Ça ne fait que commencer
Malgré un intérêt certain pour les substituts de viande et de produits laitiers, le marché des substituts végétaux reste pour l’instant très limité en Europe. Aux Pays-Bas, actuellement en tête, la part de consommation des substituts de viande était de 2,5 % et celle des substituts de produits laitiers de 4 % l’année dernière. Le marché a doublé depuis 2017. La Belgique, l’Espagne, le Royaume-Uni et la Suède enregistrent également des résultats supérieurs à la moyenne, mais la plupart des autres pays européens sont à la traine : dans l’UE, la part moyenne s’élève à 0,5 % pour les substituts de viande et à 3 % pour les substituts de produits laitiers.
Dans un nouveau rapport intitulé « La transition protéique ne fait que commencer », les analystes de Rabobank cartographient la croissance attendue. Les ventes de substituts de viande seront multipliées par huit d’ici à 2035 : elles passeront de 214 kilotonnes en 2020 à près de 1 700 kilotonnes, soit une impressionnante croissance annuelle en volume de 15 %. Cela signifie que la part de la consommation de substituts de viande en Europe ne sera encore « que » de 4 % en 2035. Les alternatives aux produits laitiers, sur le marché depuis plus longtemps, connaissent une croissance un peu plus lente, atteignant une part de 9%.
Impact limité
Du côté des consommateurs, la demande augmente en raison des préoccupations croissantes pour des problématiques liées à la santé, au climat et au bien-être animal. Parallèlement, l’offre augmente également : les grandes multinationales investissent dans ce segment, les supermarchés font plus de place à une catégorie en pleine croissance et aux marges intéressantes, et le secteur des services de restauration suit le mouvement. Cependant, il existe également des facteurs inhibiteurs : des prix à la consommation relativement élevés, des doutes sur la valeur nutritionnelle des alternatives végétales, des attentes par rapport au goût et à la texture ; et ce malgré l’amélioration considérable de la qualité.
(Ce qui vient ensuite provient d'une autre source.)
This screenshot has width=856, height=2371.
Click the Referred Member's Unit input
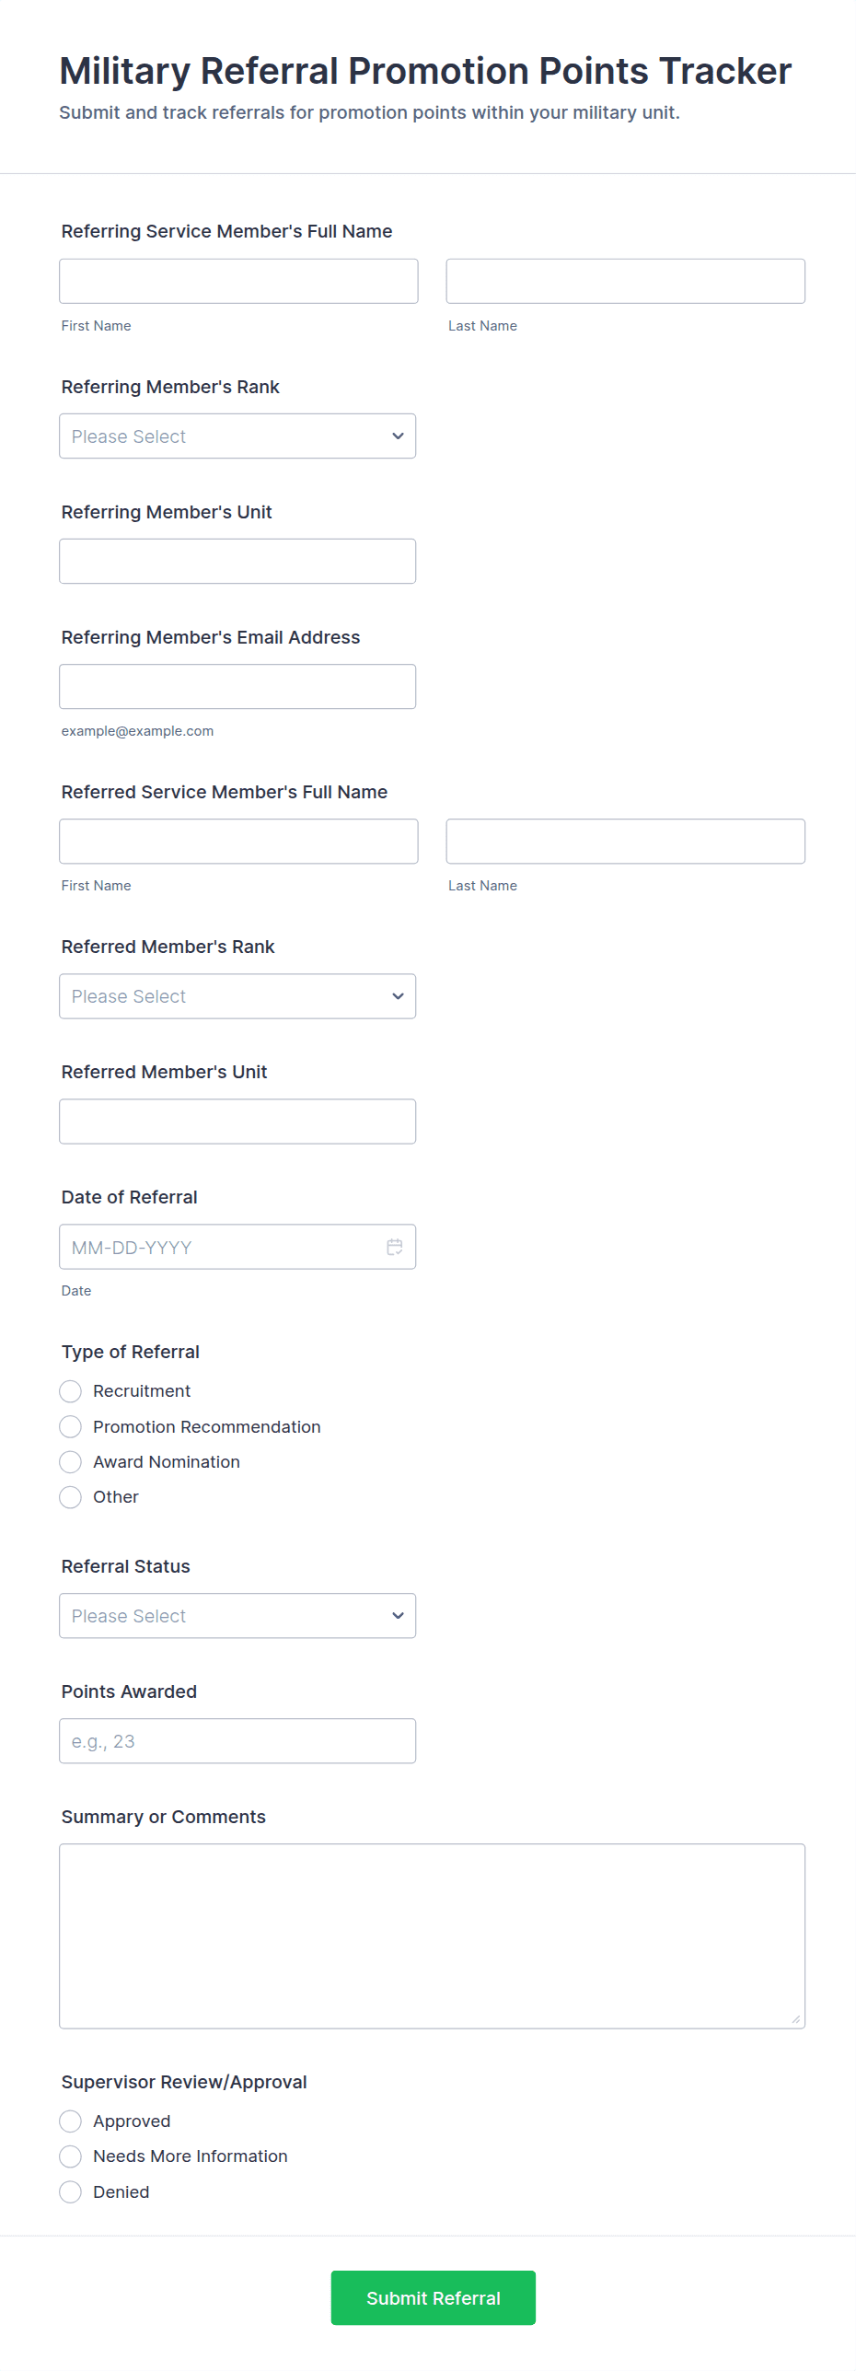(x=237, y=1122)
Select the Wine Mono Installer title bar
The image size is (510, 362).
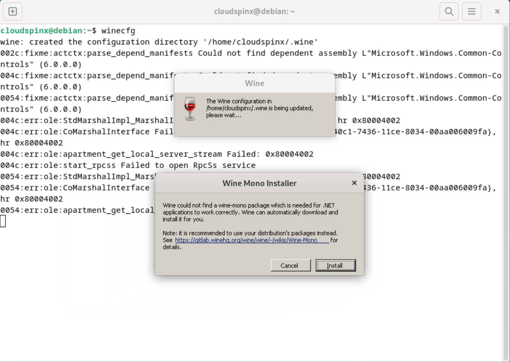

Par conséquent, l’impact sur le marché des produits d’origine animale est encore limité. Selon Rabobank, la demande de lait en tant que matière première pour les produits laitiers devrait continuer à croître d’environ 0,2 % par an jusqu’en 2035. La consommation de lait frais est en légère baisse, mais le marché du fromage est toujours en croissance. La demande en viande animale continue également à augmenter, sous l’effet d’une légère augmentation de la population et de la croissance économique. Toutefois, les analystes tablent sur une transition de la viande rouge à la viande blanche et les œufs.
Marché conservateur
Pourquoi ? La viande et les produits laitiers composent notre menu depuis des siècles et le comportement de consommation évolue lentement. Le marché alimentaire est un marché conservateur : peu d’innovations ont pu le révolutionner en deux ou trois décennies. Il a fallu près d’un demi-siècle aux sodas light pour atteindre une part de marché de 32 % en Europe, tandis que la bière sans alcool ne représente que 4 % du marché après 20 ans.
Pour que les produits d’origine végétale atteignent une part de marché de 25 % d’ici à 2035, les prix à la consommation devront fortement baisser. Cela nécessitera des innovations révolutionnaires, comme la fermentation des protéines ou peut-être même la viande de culture, estiment les analystes de Rabobank. Des mesures gouvernementales sont également envisageables : pensez aux réductions de TVA sur les substituts végétaux ou à une forme d’impôt sur la viande. Mais, à court terme, cela n’est pas à l’ordre du jour. En résumé, après un départ fulgurant, les protéines alternatives représentent aujourd’hui une « niche prometteuse », mais elles ne constituent pas (encore) une menace pour l’industrie du lait et de la viande.